:: Exercise description ::
Up to and including the line with "Store Locator [menuitem] (63, 492)", please set down the entries below exactly, starting from the first line.

(Records from a data collection)
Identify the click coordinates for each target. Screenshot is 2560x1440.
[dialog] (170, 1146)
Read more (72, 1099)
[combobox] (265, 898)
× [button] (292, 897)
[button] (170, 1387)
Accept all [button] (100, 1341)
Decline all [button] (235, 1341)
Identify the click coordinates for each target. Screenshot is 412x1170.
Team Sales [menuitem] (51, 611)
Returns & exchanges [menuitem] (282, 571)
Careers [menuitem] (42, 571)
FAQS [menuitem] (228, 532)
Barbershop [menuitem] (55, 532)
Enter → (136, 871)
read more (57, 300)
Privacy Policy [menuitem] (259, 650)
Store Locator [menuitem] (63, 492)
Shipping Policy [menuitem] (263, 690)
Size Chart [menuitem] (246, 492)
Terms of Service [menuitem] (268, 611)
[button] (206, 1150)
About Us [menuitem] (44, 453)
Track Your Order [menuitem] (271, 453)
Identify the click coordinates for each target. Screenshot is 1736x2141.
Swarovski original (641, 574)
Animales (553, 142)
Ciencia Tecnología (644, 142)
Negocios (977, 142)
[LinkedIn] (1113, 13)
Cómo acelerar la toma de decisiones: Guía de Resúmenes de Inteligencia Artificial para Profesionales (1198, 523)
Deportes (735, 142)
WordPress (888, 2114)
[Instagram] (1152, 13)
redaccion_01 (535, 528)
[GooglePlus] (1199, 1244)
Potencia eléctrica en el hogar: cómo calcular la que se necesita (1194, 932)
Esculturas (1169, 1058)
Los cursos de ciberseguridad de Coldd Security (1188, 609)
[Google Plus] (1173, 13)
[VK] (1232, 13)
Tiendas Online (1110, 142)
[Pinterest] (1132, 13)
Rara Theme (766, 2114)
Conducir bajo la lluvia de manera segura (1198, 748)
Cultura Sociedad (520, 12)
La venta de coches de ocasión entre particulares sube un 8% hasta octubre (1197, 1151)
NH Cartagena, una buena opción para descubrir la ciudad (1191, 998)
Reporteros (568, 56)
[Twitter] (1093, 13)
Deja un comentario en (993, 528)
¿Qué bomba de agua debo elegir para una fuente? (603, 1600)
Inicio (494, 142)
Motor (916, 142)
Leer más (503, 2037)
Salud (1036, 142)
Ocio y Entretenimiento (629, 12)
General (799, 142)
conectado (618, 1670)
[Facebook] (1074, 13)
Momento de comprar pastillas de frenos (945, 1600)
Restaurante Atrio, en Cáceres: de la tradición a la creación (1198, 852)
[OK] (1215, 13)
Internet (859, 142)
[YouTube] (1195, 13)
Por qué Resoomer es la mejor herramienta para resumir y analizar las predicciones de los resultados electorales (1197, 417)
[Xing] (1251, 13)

:: Response ::
Identify the click coordinates for each target. Screenshot is 2560x1440.
[dialog] (170, 1146)
Read more (72, 1099)
[combobox] (265, 898)
× [button] (292, 897)
[button] (170, 1387)
Accept all [button] (100, 1341)
Decline all [button] (235, 1341)
Identify the click coordinates for each target. Screenshot is 412x1170.
Team Sales [menuitem] (51, 611)
Returns & exchanges [menuitem] (282, 571)
Careers [menuitem] (42, 571)
FAQS [menuitem] (228, 532)
Barbershop [menuitem] (55, 532)
Enter → (136, 871)
read more (57, 300)
Privacy Policy [menuitem] (259, 650)
Store Locator [menuitem] (63, 492)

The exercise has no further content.